Although the monthly figures look encouraging, or at least better, this time, it’s best to focus on the year-over-year comparisons for a more reliable measure of the trend for business cycle analysis. On that note, today’s release still looks good. In fact, the 5.0% annual increase for the headline data is the strongest since July 2013. When we strip out gasoline sales, the trend is even stronger: retail ex-gasoline sales rose 5.7% for the year through August 2014.
The usual suspects from the perennially bearish camp are desperately trying to spin today’s report as a sign of trouble for retail spending by cherry picking a few monthly changes. But the chart above begs to differ in a convincing degree by cutting through the noise and minimizing subjectivity. August clearly reflects an acceleration in retail spending via the 12-month change. It’s open for debate if this a prelude to ongoing strength with consumer demand, but the rearview mirror at the moment speaks loudly and clearly on behalf of the bullish viewpoint.

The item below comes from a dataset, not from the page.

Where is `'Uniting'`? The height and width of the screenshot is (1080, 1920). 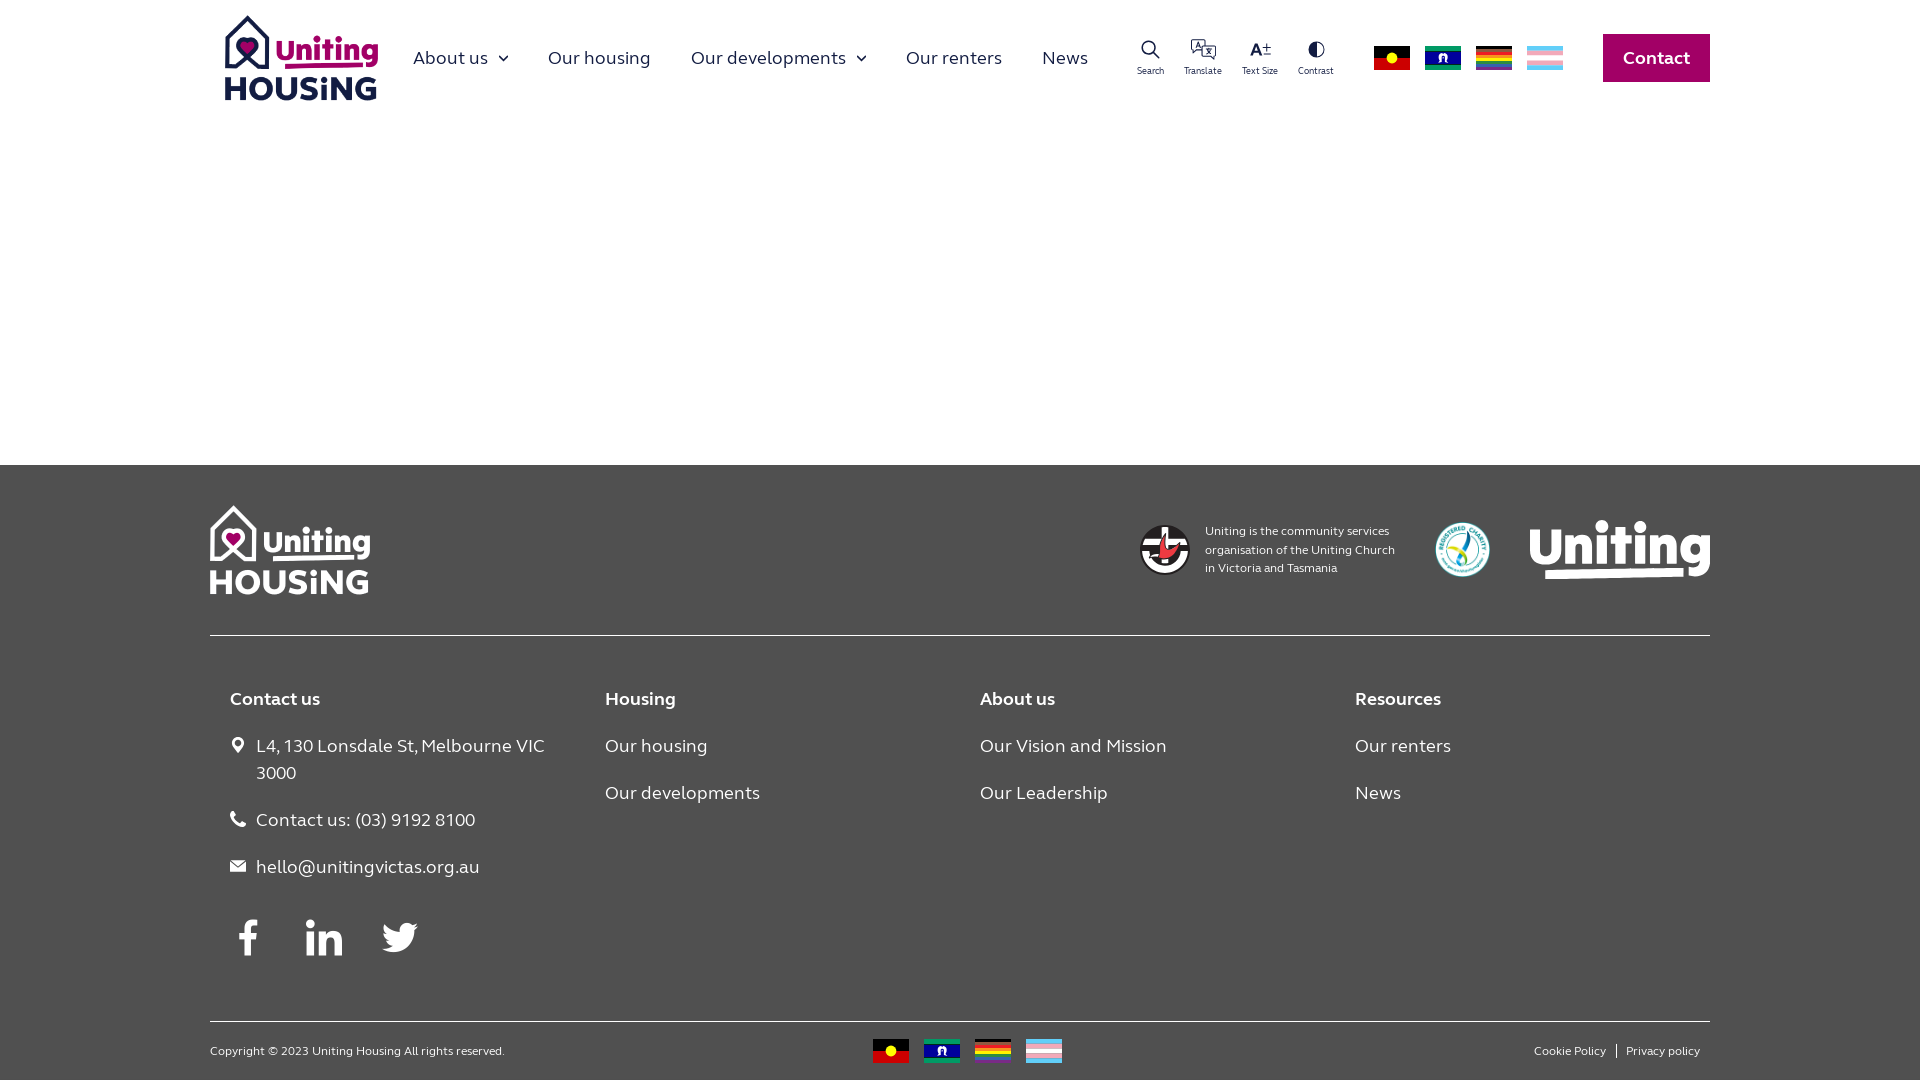
'Uniting' is located at coordinates (1620, 549).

Unsurprisingly, some analysts are quick to argue that the latest figures bode well for the future. “With further jobs gains, rises in income growth and a loosening in credit conditions in the pipeline, consumption growth should strengthen in the fourth quarter and into next year too,” predicts Paul Dales at Capital Economics.
Gus Faucher, an economist at PNC Financial Services Group, agrees. “The consumer is in decent shape right now,” he tells Bloomberg. “We are looking at solid economic growth in the third quarter.”
That’s a speculative view, of course, as any look into the future inevitably is. But there’s a bit less risk to looking ahead in the wake of today’s retail data. All the more so when you consider that the broad trend across a range of indicators continues to look encouraging, as last month’s profile of the US economy shows. Given what we know today, there’s a good case for anticipating another solid update on the macro trend later this month at CapitalSpectator.com. In fact, that’s what a markets-based view of the business cycle suggested via this week’s review.
In short, the trend is still our friend for expecting the recovery to roll on.